Overrepresented GO terms for upregulated DEGs were primarily associated with stress and immune responses, and metabolic processes (Fig 3C). For TLR2-dependently downregulated DEGs, overrepresented GO terms were associated with metabolic processes and negative regulation of cytokine production, however numbers of DEGs for each GO term were not significantly different between wild-type and Tlr2-/- (Fig 3D).

Expression profiles were also compared for each gene. Serpinb2 (encoding serine protease inhibitor b2) was highly upregulated in a TLR2-dependent manner (Fig 3E, S6 Table). Previous studies have shown inhibited activity of T. gondii serine protease by some serine protease inhibitors, resulting in the restricted invasion and replication of the parasite and decreased parasite viability [5153]. Notably, genes associated with inflammatory response (Ptges, Lcn2, Nlrp3, Chi3l1) were highly upregulated only in wild-type neurons. Upregulation of Ptges, which encodes prostaglandin E synthase, is notable considering the results of a previous study suggesting that T. gondii induces PGE2 in macrophages [54]. In addition, Hpgd expression was highly downregulated (Fig 3F, S7 Table). Hydroxyprostaglandin dehydrogenase 15-(NAD), which is encoded by Hpgd, is involved in prostaglandin inactivation [55]. Considering these factors together, the parasite appears to induce secretion of the immunosuppressive molecule PGE2 to enable its survival within the host. NLRP3, the sensor component of the NLRP3 inflammasome, plays a crucial role in innate immunity and inflammation. T. gondii activates both NLRP1 and NLRP3 inflammasomes in vivo, and the activation of these sensors has been implicated in host resistance to toxoplasmosis [56]. Lipocalin 2 (encoded by Lcn2) is involved in innate immunity, possibly by sequestrating iron to limit the growth of bacteria and Plasmodium parasites [57,58], but its function during T. gondii infection is unknown. Interestingly, some downregulated genes were associated with growth factor signaling (Reps2, Eps8, Igf1) [59,60] or axon guidance and neuronal migration (Plxnc1, Plxnb3) [61,62] (Fig 3F). Differential expression of these genes perhaps indicates that TLR2 signaling is needed to maintain normal neuronal function during infection. Although TLR2 has been reported to be upregulated in neurons in response to glucose deprivation or IFN-γ stimulation [63], so far, the relationship between this pathway and T. gondii infection has not been revealed.
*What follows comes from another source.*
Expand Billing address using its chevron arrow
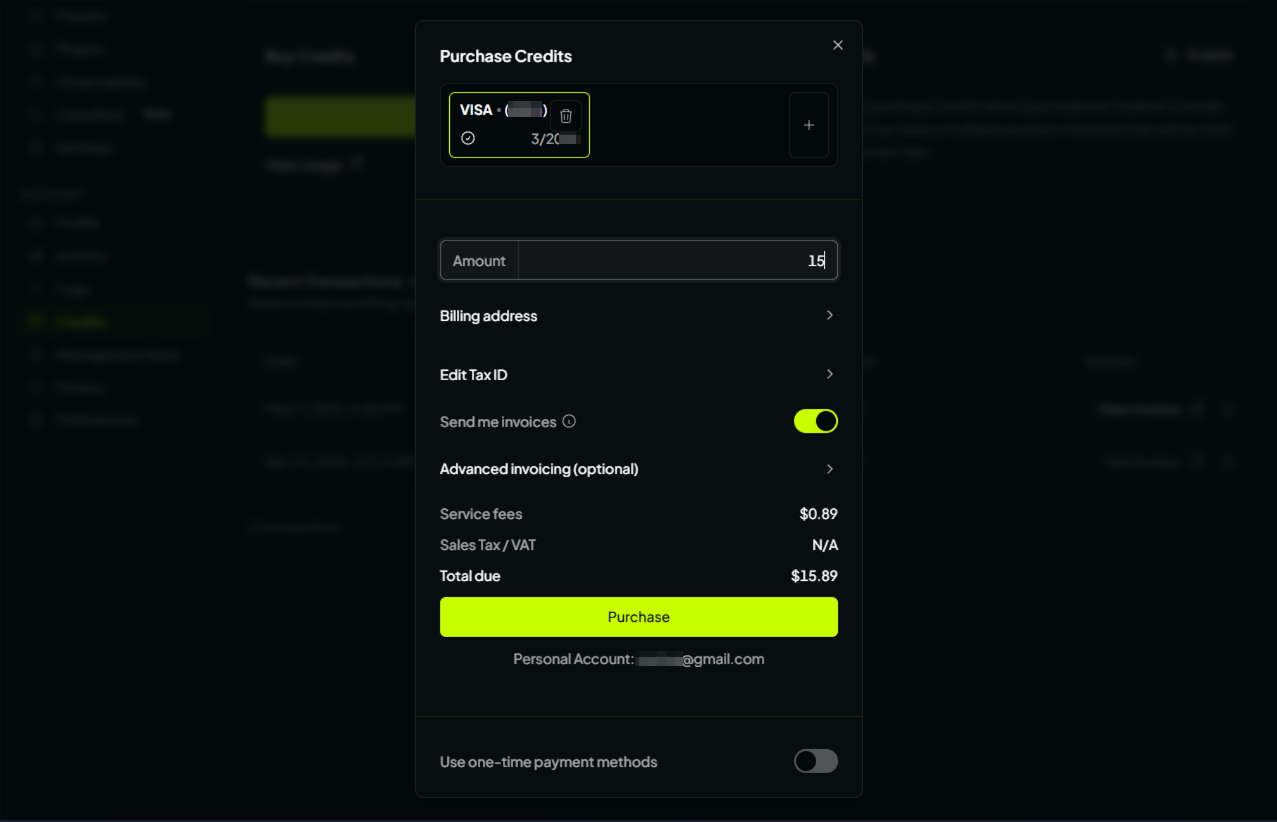 click(x=830, y=315)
TLR2-dependent gene expression induced by T. gondii in macrophages

Comparing gene expression profiles between infected and uninfected wild-type macrophages, 1687 genes were more abundant and 1670 were less abundant in infected cells. In infected Tlr2-/- macrophages, 1002 genes were more abundant and 501 were less abundant (Fig 4A and 4B). Macrophages expressed 1105 upregulated and 1274 downregulated genes in a TLR2-dependent manner (Fig 4A and 4B).

thumbnail
Fig 4. Comparison of transcriptional profiles of Tlr2-/- and wild-type macrophages during T. gondii infection.

Upregulated (A, C, E) and downregulated (B, D, F) genes were identified as genes with 2-fold change and < 0.05 FDR in DESeq analysis comparing infected and uninfected cells. (A, B) Venn diagrams comparing DEGs with increased and decreased abundance between Tlr2-/- and wild-type macrophages. (C, D) To explore the function of DEGs analyzed in the Venn diagram, GO term enrichment analysis was performed. Asterisks represent significant differences with p < 0.05 in Fisher’s exact test. (E, F) Expression of top 20 highly upregulated or downregulated TLR2-depdent genes. TLR2-dependent DEGs were ranked according to fold-changes between infected and uninfected wild-type. WT, wild-type; KO, Tlr2-/-.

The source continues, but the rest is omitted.